#### Data for this task ####

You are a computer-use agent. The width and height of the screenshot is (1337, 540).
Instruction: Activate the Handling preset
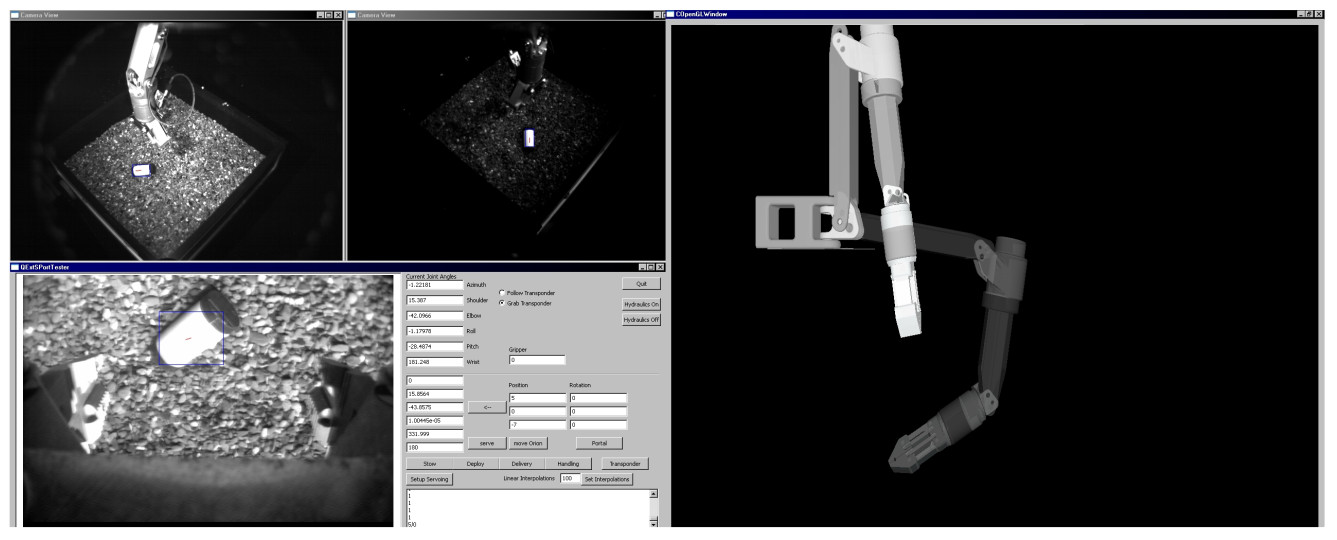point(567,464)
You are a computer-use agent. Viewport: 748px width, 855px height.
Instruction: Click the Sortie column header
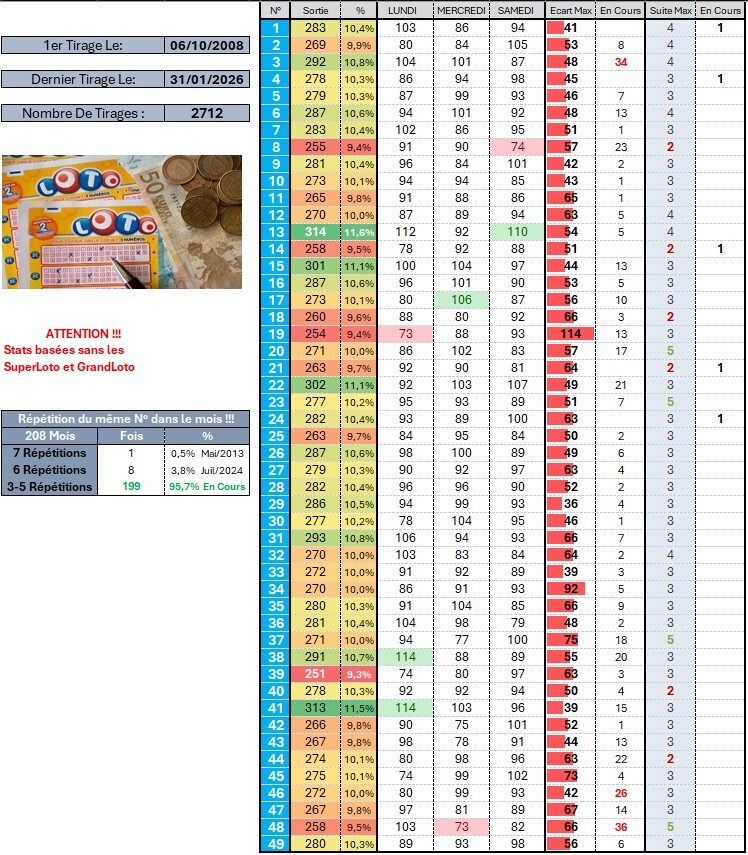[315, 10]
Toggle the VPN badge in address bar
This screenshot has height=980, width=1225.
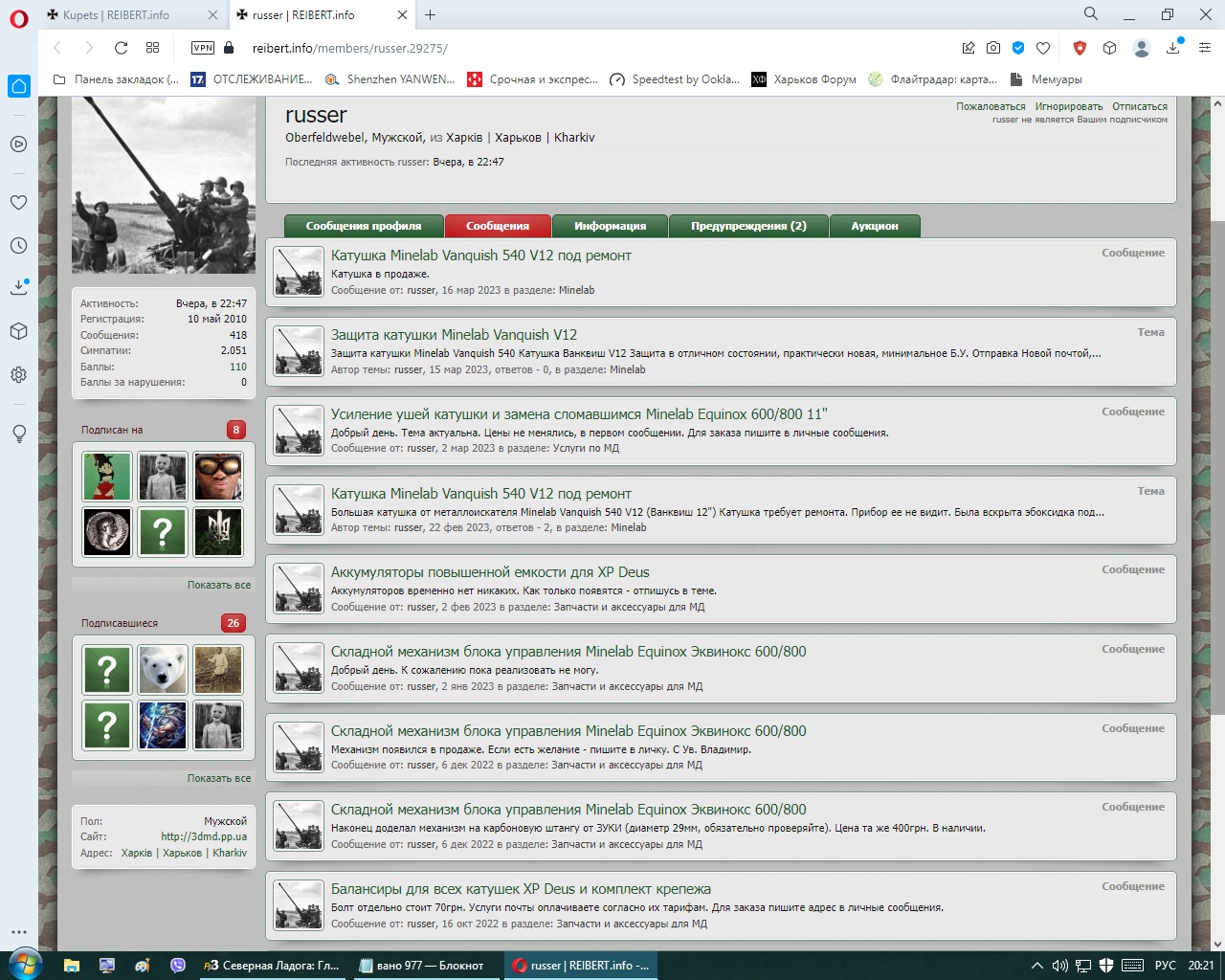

####
#### Data for this task ####

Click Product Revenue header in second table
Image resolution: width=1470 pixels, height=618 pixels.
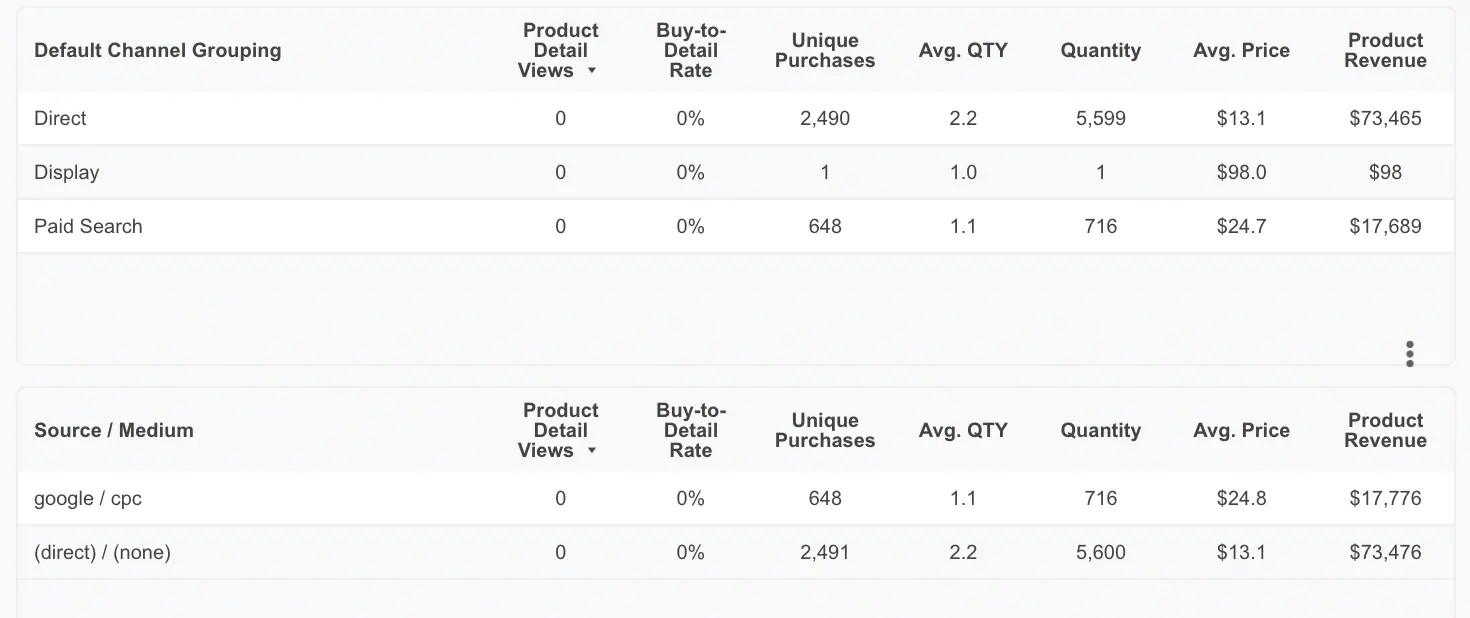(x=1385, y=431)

####
#### Data for this task ####

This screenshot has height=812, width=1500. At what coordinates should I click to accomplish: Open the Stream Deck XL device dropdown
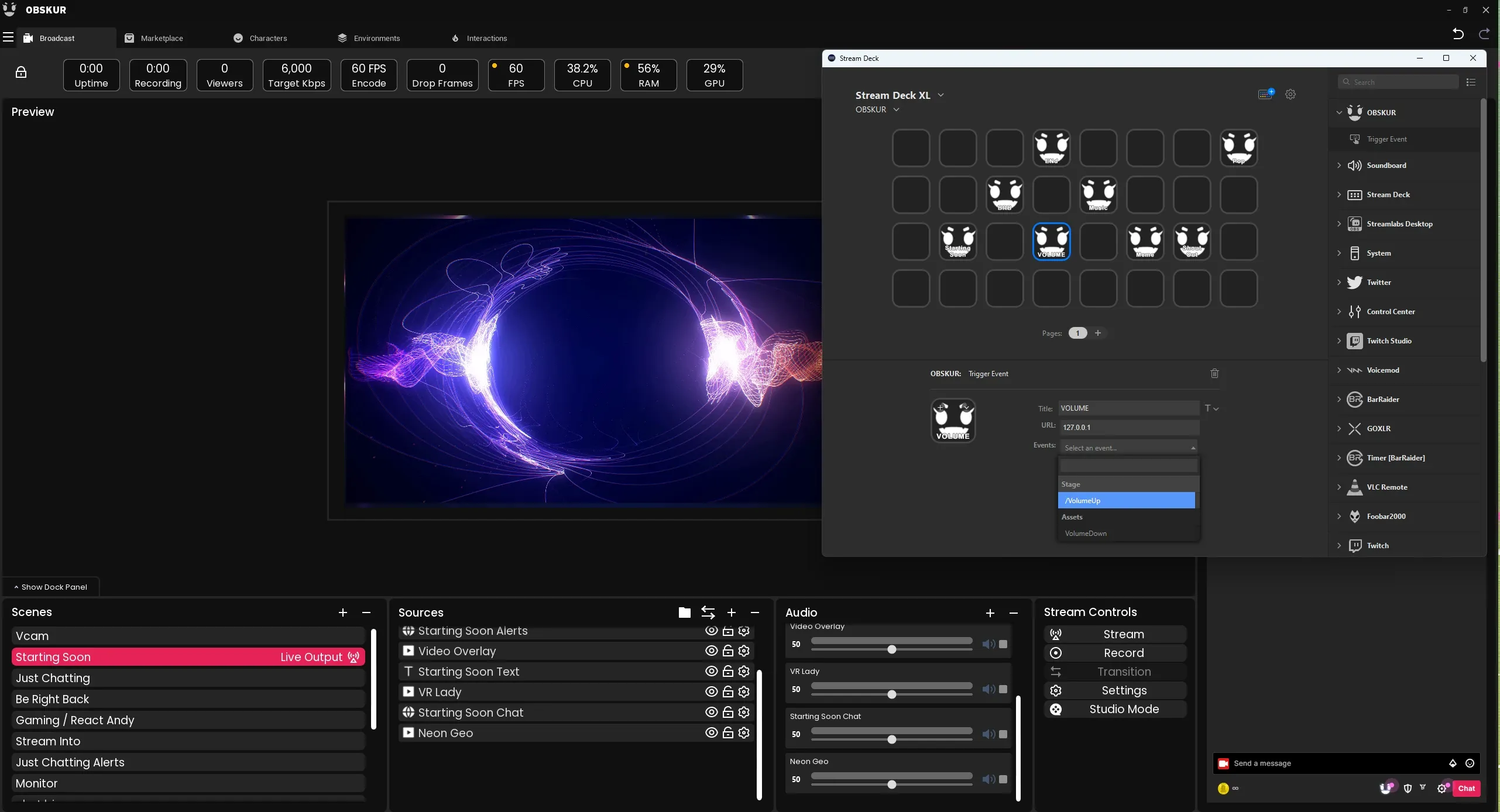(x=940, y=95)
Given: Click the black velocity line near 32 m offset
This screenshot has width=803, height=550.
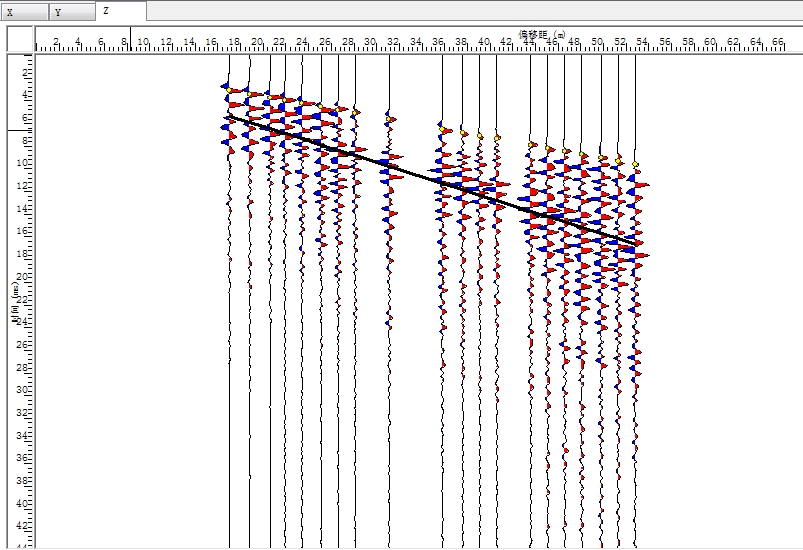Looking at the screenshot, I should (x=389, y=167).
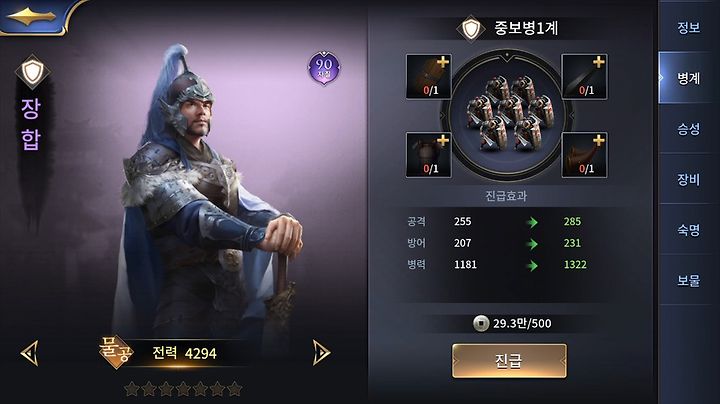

####

I would like the exact lines from the data above, starting with the one that holds "Instruction: Click the Sortie column header" and going on through the one that holds "This screenshot has height=980, width=1225.", without the pictures.

Instruction: Click the Sortie column header
[315, 10]
Toggle the VPN badge in address bar
This screenshot has height=980, width=1225.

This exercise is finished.